"Well, you see, in that time a little girl gets hungry."

"Good gracious! Sakes alive! Don't they give you enough to eat?"

"Oh, yes," said Maureen; "lashins and lavins. But it isn't that hunger. It's here——" She put her little white hand against her heart. "I'm hungry for Uncle Pat, and for darling Dominic, and for Denis and Kitty. When may I see them?"

"That's what I have come to you about, acushla. You see, it is this way: You had a good bit of serious illness—you're as right as a trivet now, but it might have been the other way round. Well, things happened that we needn't talk about, and your Uncle Pat wouldn't leave the house—not he, blessed man!—while you were in any sort of danger; but when all the danger was past (and I tell you, alanna, we did have one night of it)—when it was past and over and you were quite on the mend, the doctors who were looking after you took a good haul of him. My word, didn't they pull him about. Sounding him here and patting him there—they were great men, these doctors—and they said that if your Uncle Pat went off immediately to Egypt for the winter—why, he might get well or very nearly quite well.
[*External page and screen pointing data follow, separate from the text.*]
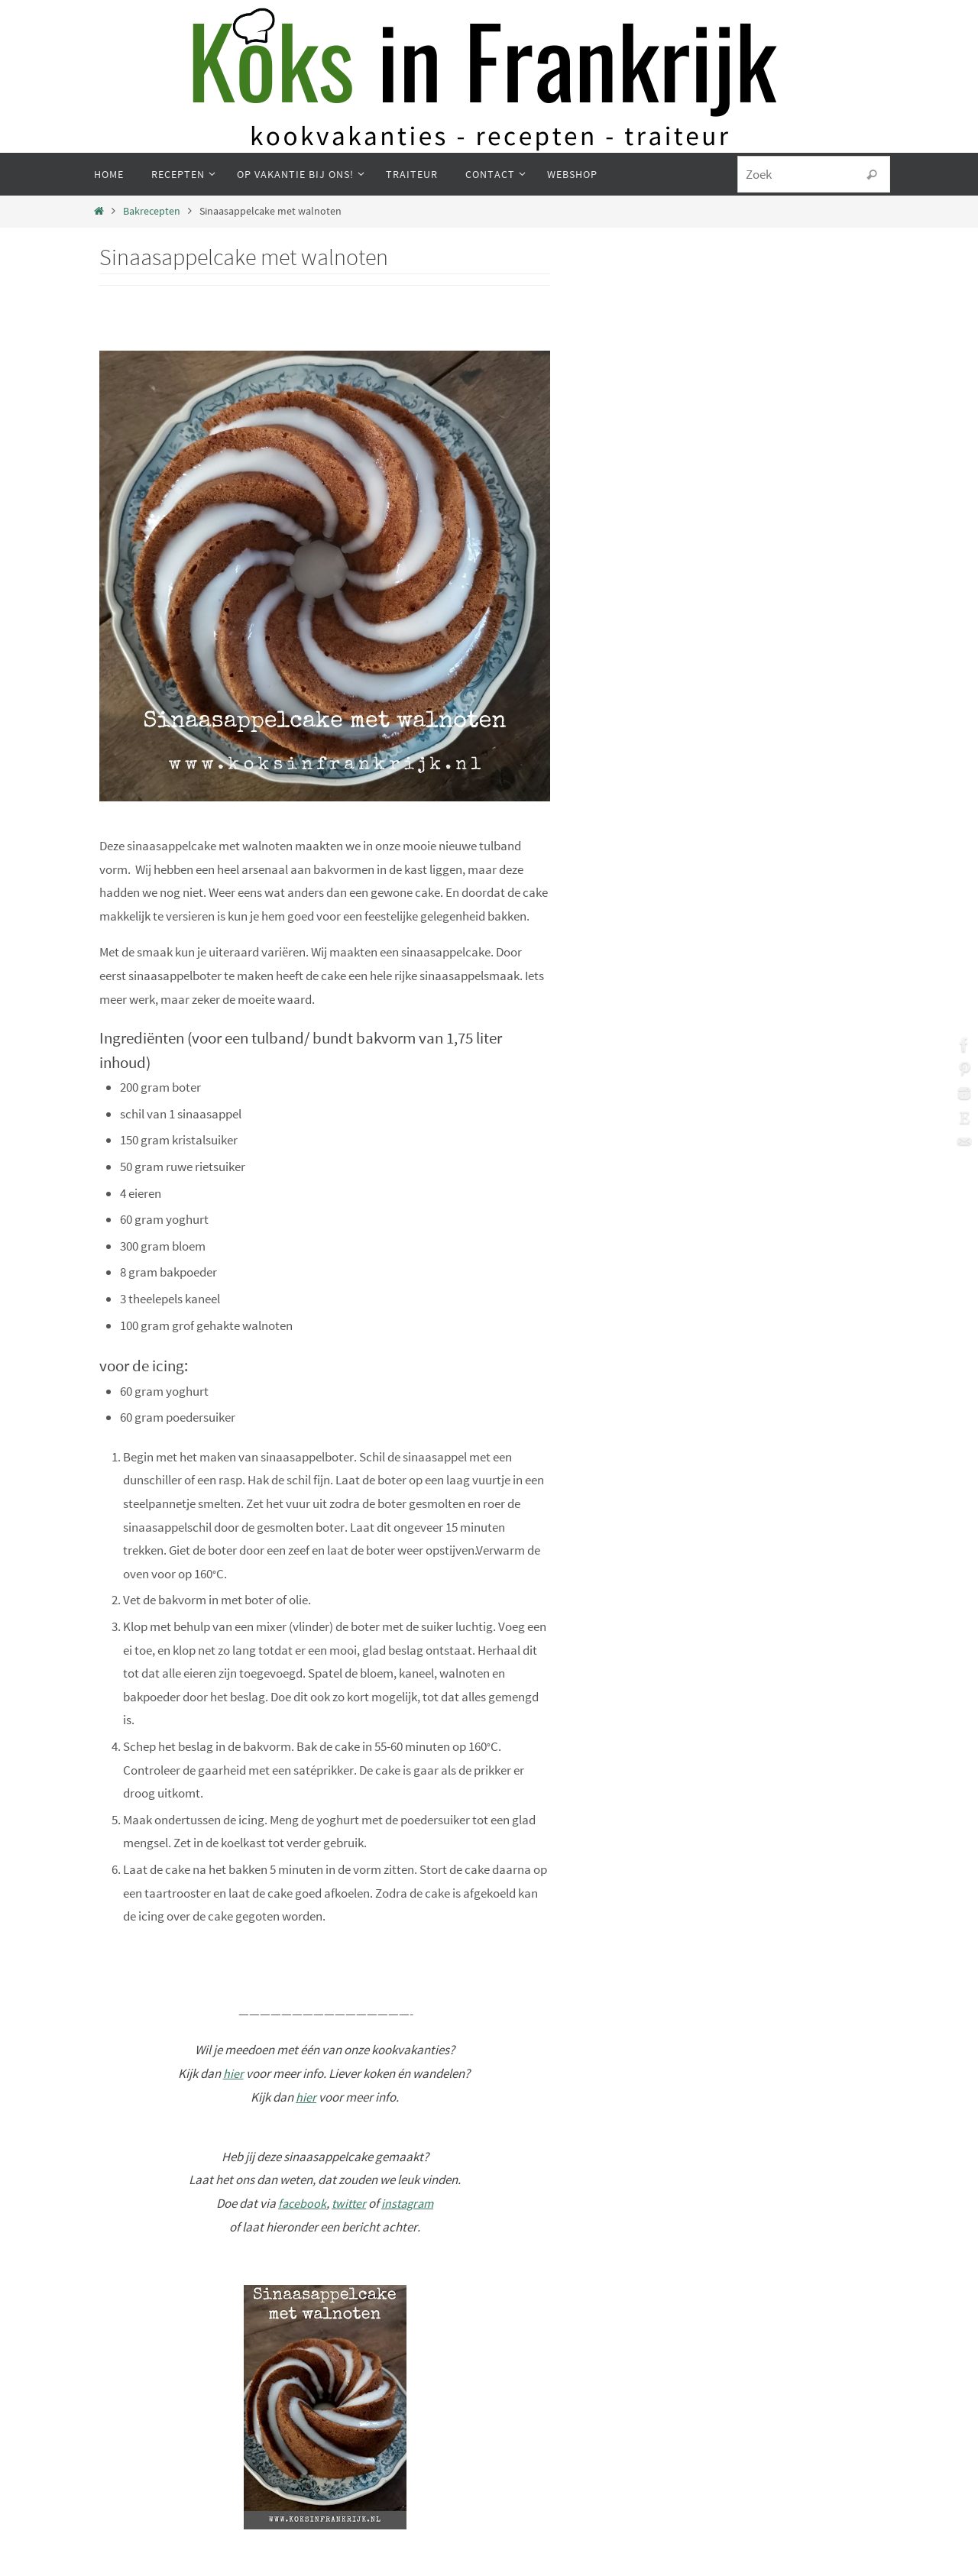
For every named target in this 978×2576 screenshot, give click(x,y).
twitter (347, 2203)
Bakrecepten (151, 211)
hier (233, 2073)
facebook (299, 2203)
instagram (409, 2203)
So, Maureen, you must forgive me; but I made him go, and there is a curate at Templemore; and as he couldn't go alone, Dominic went with him, and Denis and Kitty are both at boarding-school—not the school they used to go to, but a first-rate one in no less a place than old England; and I says to myself, says I, 'I can't have those bouncing brats back for the holidays; they'll be too much for Maureen.'"
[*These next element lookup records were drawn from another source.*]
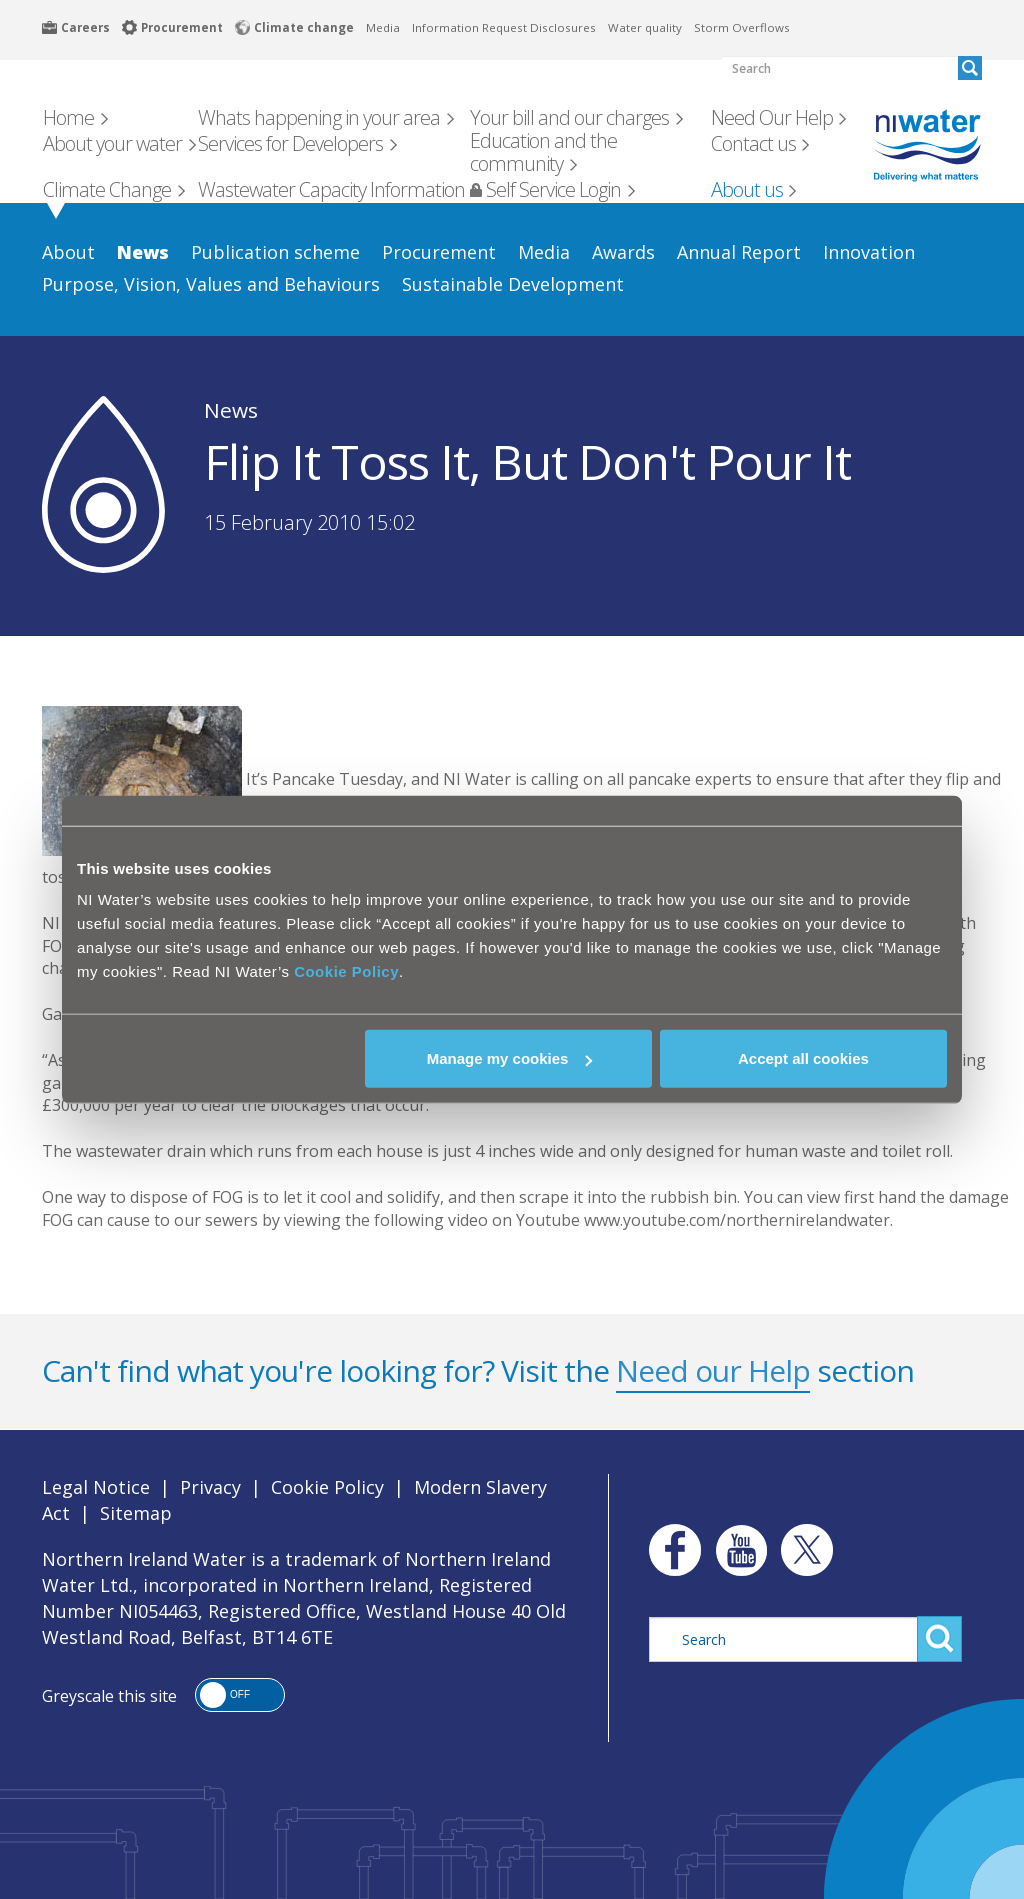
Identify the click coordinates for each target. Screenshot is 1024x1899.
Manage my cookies (510, 1058)
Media (383, 27)
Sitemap (136, 1513)
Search (939, 1639)
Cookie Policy (346, 971)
"They wouldn't," murmured Maureen, but her voice was very low, and her eyes were really now full of tears, for she was too weak to keep them back. "They are not bouncing brats, Colonel; they are darlings!"
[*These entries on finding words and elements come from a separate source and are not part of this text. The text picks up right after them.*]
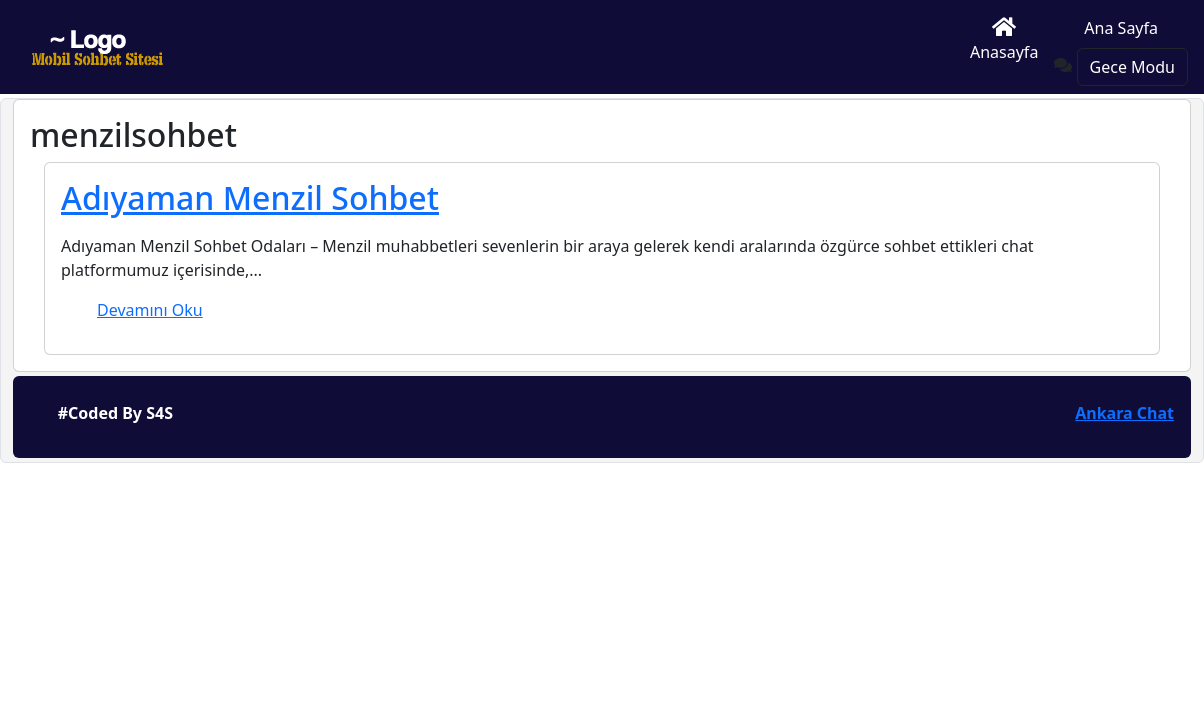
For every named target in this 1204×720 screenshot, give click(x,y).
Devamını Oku (150, 310)
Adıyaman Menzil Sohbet (250, 197)
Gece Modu (1132, 67)
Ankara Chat (1124, 413)
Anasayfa (1004, 39)
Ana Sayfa (1121, 28)
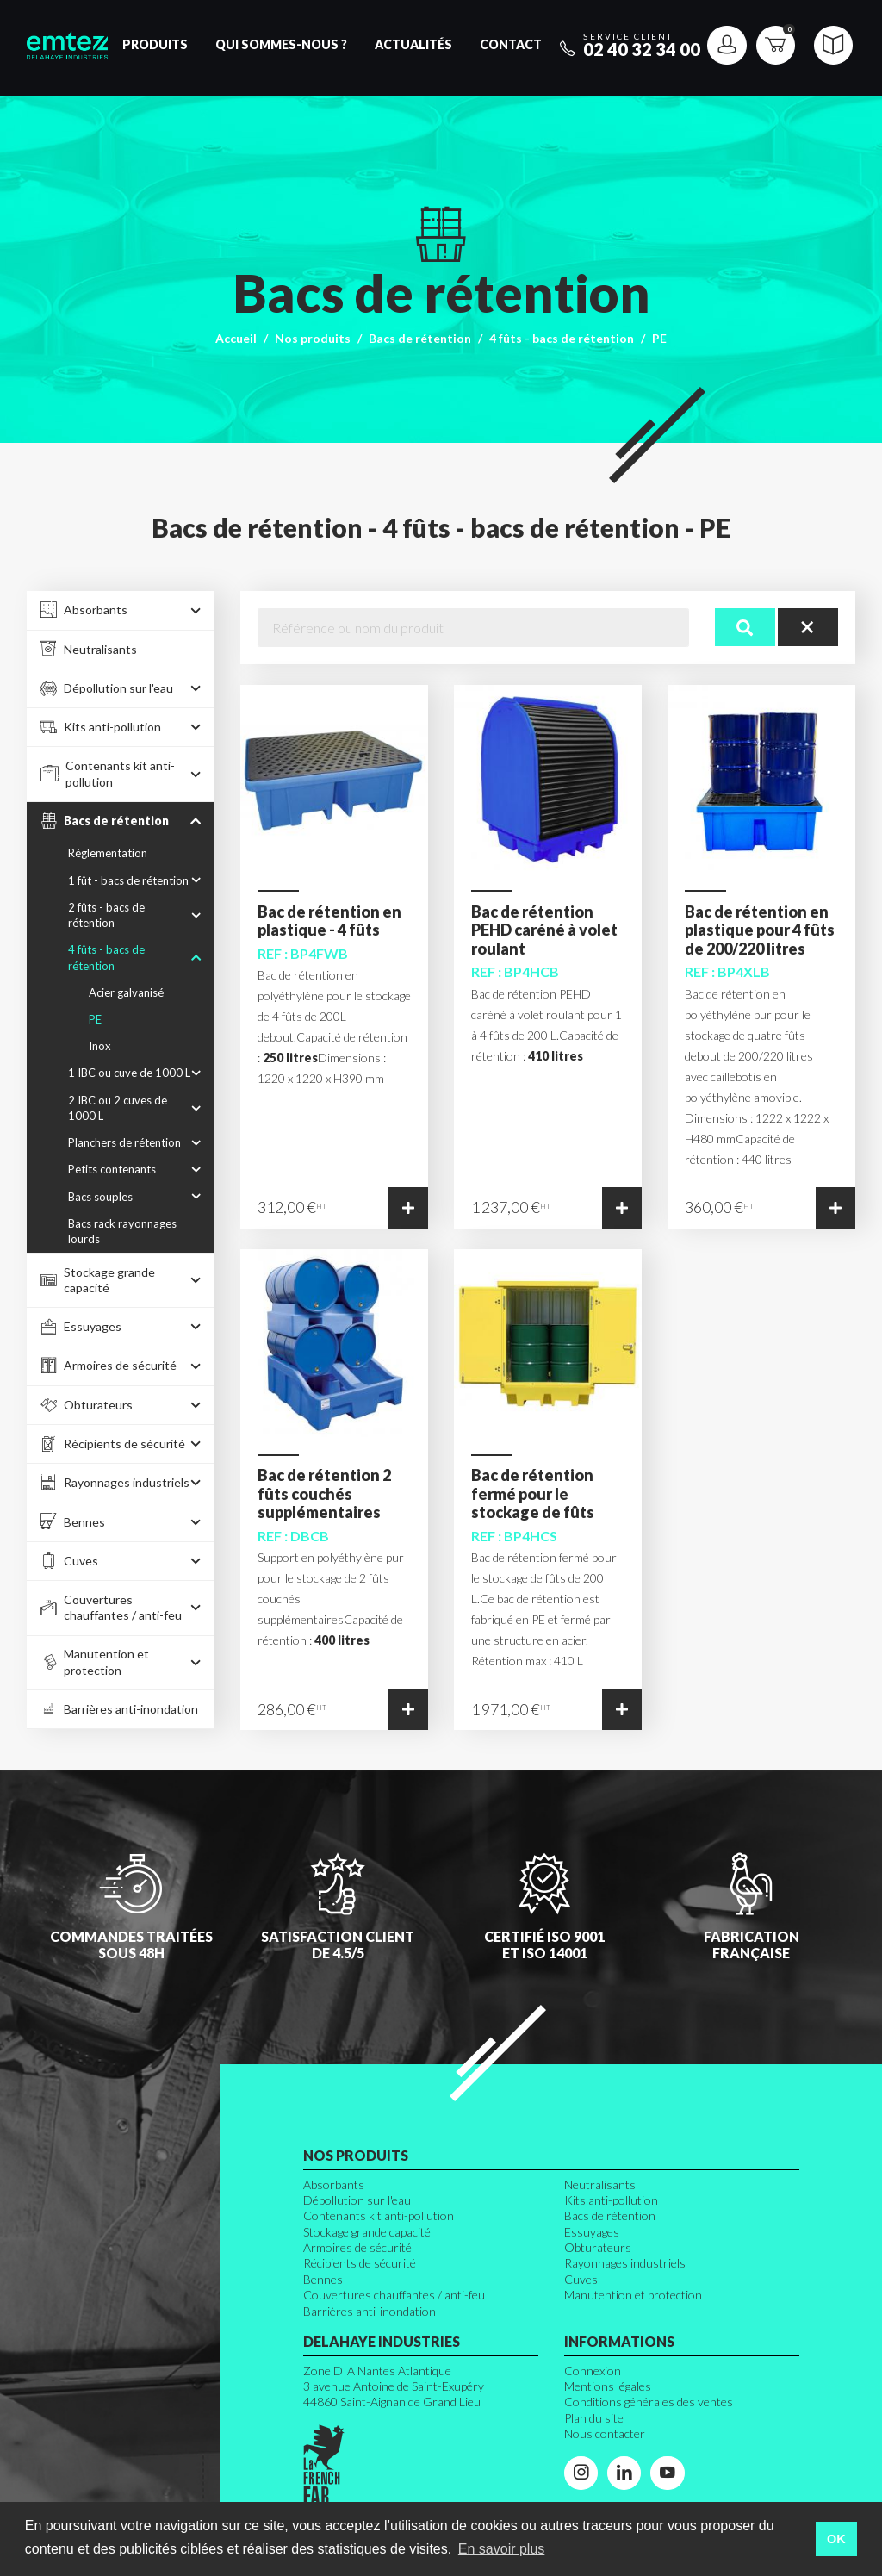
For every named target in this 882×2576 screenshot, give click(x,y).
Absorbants (333, 2184)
"Well, well, child, they may be so to you; but you see I'm an old bachelor and I have my notions. So it was arranged that the pair of them should stay at school for the Christmas holidays, and for that matter for Easter as well; and the long and short of it is this, Maureen, that you have to put up with the old Colonel until the warm weather comes and your Uncle returns. For when he finds Egypt too hot, he is ordered by the doctors to go to different parts of Switzerland, and the news of him is just of the very best. I have a letter in my pocket for you, Maureen, written by himself with orders that I should give it to you on Christmas Day if it was suitable."

"Is this Christmas Day?" cried Maureen.

"Why, yes, baby; have you forgotten everything? I wanted to bring you up some plum-pudding, but Nurse Cecilia wouldn't allow it. She's something of a tyrant is that woman, though she's a first-rate nurse."

"Indeed, she is; and so is Nurse Nora," said the child. "Oh, have I indeed forgotten so much, and has the time gone by at such a rate—and aren't you—aren't you sick of me, dear Colonel?"

"Well, this is about the tune of the thing," said Colonel Herbert: "I have taken a sort of fancy to you! Oh, there, child, for the Lord's sake! What are you doing?" For Maureen had slipped off her couch and had twined her weak little arms round the Colonel's neck, and given the confirmed old bachelor the first kiss he had ever received since his mother died.